Aslına bakarsanız bütün Galatasaray’a gönül vermiş herkes takımın başına Hikmet Karaman’ı veya Yılmaz Vural’ı bekliyordu. Hamza Hamzaoğlu’nun adı bile anılmıyordu. Hamza Hamzaoğlu’nun adı geçince çoğunluğun aklında soru işareti belirdi. Fakat Arsenal maçı hariç, şu ana kadar seçimin doğru olduğu gözüküyor. Böyle bir kanıya varmak için oldukça erken olsa da Hamza Hoca’nın Galatasaray için şimdilik itici bir güç olduğu görünüyor. Selçuk, Emre Çolak, Bruma’nın yanı sıra Burak –Umut ikilisin uyumu da ortada.

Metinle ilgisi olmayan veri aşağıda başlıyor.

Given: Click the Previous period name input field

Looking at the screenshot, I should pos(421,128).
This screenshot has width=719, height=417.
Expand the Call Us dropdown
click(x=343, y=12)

Hamza Hamzaoğlu’nun işi gereği Türkiye ligini ne kadar iyi tanıdığı herkes tarafından biliniyor.  Fakat Mancini ve Prandelli’nin böyle bir şansları yoktu. Prandelli ve onun gibi yeni göreve gelen yeni ve yabancı teknik direktör süre ister. Herkesi tanımak, anlamak ister. Bu sürede birçok hata yapar. Yavaş yavaş istediklerini uygulamaya ve uygulatmaya başlar ki bundan sonra ilk kötü sonuçta boyunlarının üzerinde duran giyotinin ipi kesilir. Çünkü o güne kadar tüm kredilerini tüketmiştir.

Bugün eminim ki iyi bir Galatasaray taraftarı, Sabri’yi de, Melo’yu da hatta Sneijder’i de oyuncu kimliği ve karakteri olarak Prandelli’den daha iyi tanıyor. Fakat bu Prandelli’nin hatası mı? Hayır. Zira o taraftar, geldikleri ilk günden beri bu oyuncularla yatıp kalkarken Prandelli bu işi birkaç aydır yaptı.

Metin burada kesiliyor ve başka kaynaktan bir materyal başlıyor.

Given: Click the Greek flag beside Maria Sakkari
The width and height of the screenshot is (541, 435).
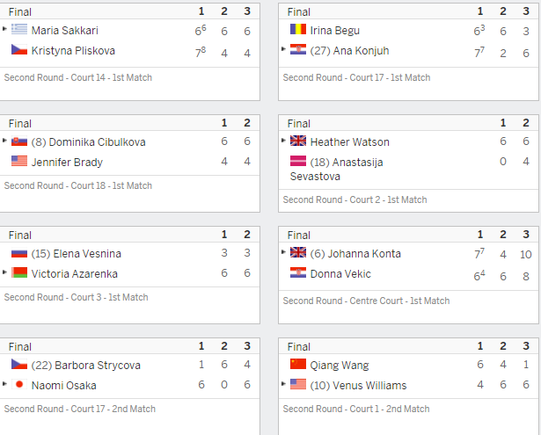Looking at the screenshot, I should (x=19, y=29).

Hamza Hoca’yı da Arsenal maçı için eleştirmek çok yanlış olur.

Şampiyonlar Ligi, Türkiye ve benzeri liglerin bir üst seviyesi değil. Birkaç seviye yukarısı da değil. Şampiyonlar Ligi bambaşka bir düzlem. Galatasaray Arsenal maçına, hücum ağırlıklı bir takımla sahadaydı. Orta sahada bir oyuncu topu aldığında atak kurulumu konusunda kafasında bir plan yoktu. Tamamen doğaçlama bir oyunla hücuma gitmeye çalıştılar, dolayısıyla oyun yavaşladı ve çoğunlukla da top ezildi. Arsenal’de bir oyuncu topu ayağına aldığında ise düşünmesine gerek yoktu. Plan zaten yazılıydı. Herkes koşularını yapıyordu. Dolayısıyla kimin nereye pas yapacağı belliydi.

Doğaçlama oyunu geliştirerek seviye atlanmaz. Şampiyonlar Ligi düzlemine geçilmez. Önce oyun planlarının ezberlenmesi, kafalara kazınması gerekmektedir. Bu yüzden Hamza Hoca’yı eleştirmek mümkün değil. O sadece sahaya oyun stratejisi koyabildi. Fazlası mümkün değildi. Arsenal maçı Hamza Hoca açısından, oyuncularına uyguladığı bir seviye tespit sınavı olarak değerlendirebiliriz. Maalesef birçok oyuncu bu sınavdan kaldığı gibi gelecekte Avrupa için çok da umut vermiyor.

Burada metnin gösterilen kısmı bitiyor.